EXERCISE AIM - Would you please set down, word for word, the lines from the one with "Task: Open Technology XLK name link" through the final line of the data below, omitting any pictures?

INFORMATION SHOWN -

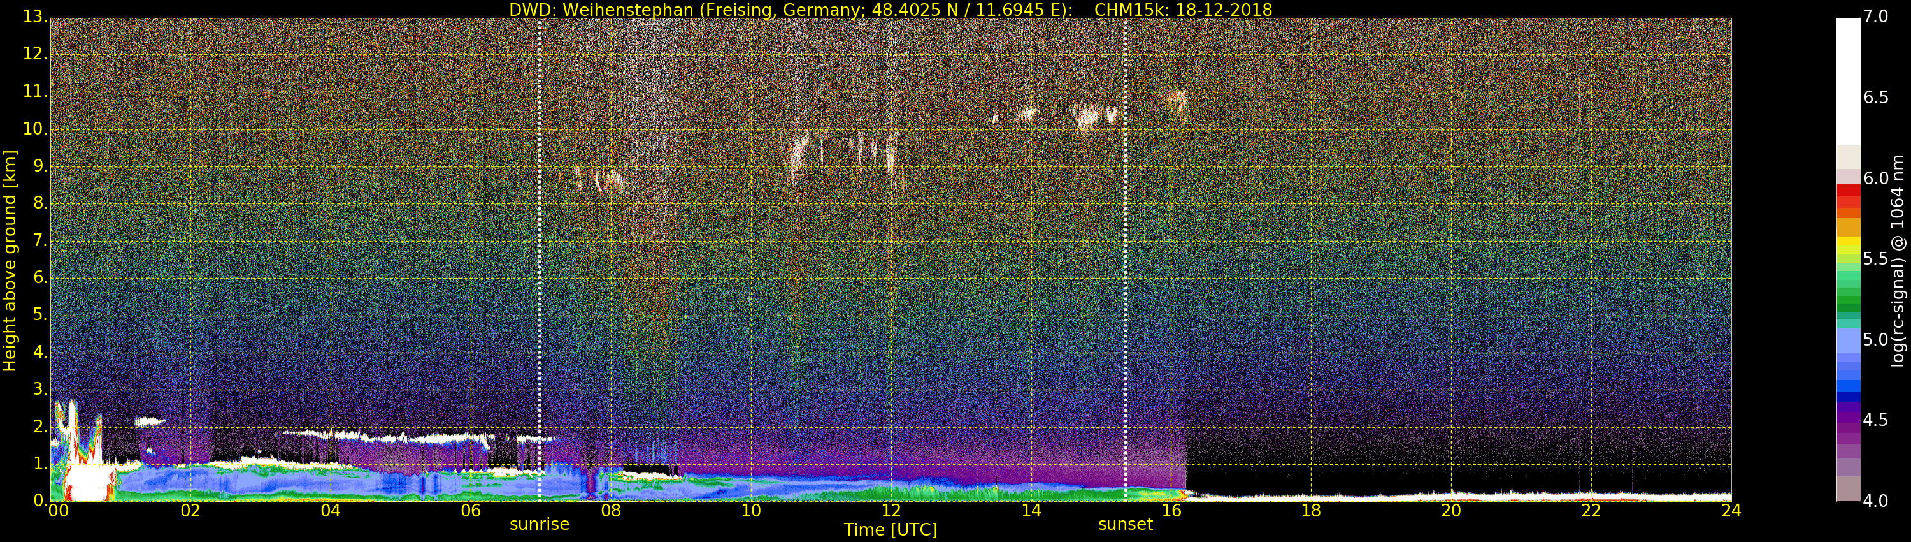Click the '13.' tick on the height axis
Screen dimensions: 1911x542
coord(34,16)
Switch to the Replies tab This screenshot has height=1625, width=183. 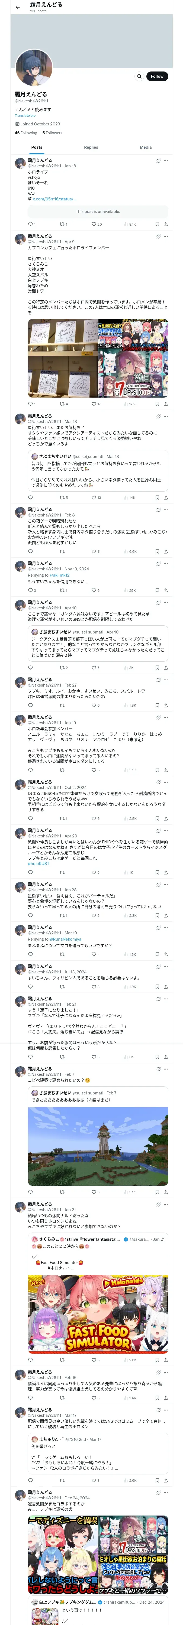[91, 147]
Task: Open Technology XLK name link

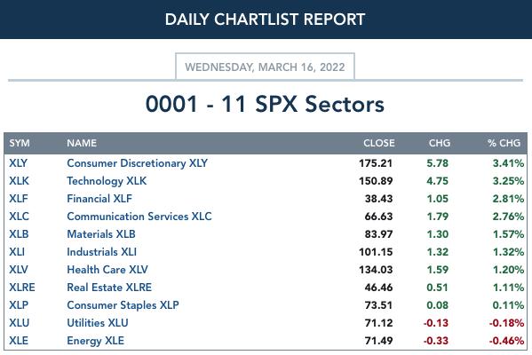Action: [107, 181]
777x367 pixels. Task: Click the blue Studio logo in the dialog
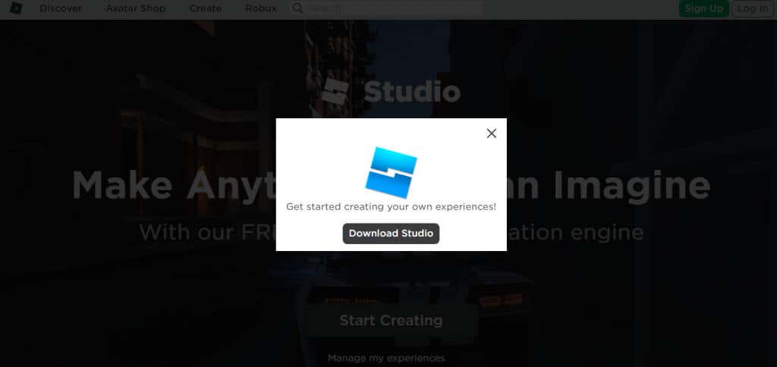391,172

REPLY -
Task: Open Technology XLK name link

Action: [107, 181]
777x367 pixels. Task: Click the blue Studio logo in the dialog
391,172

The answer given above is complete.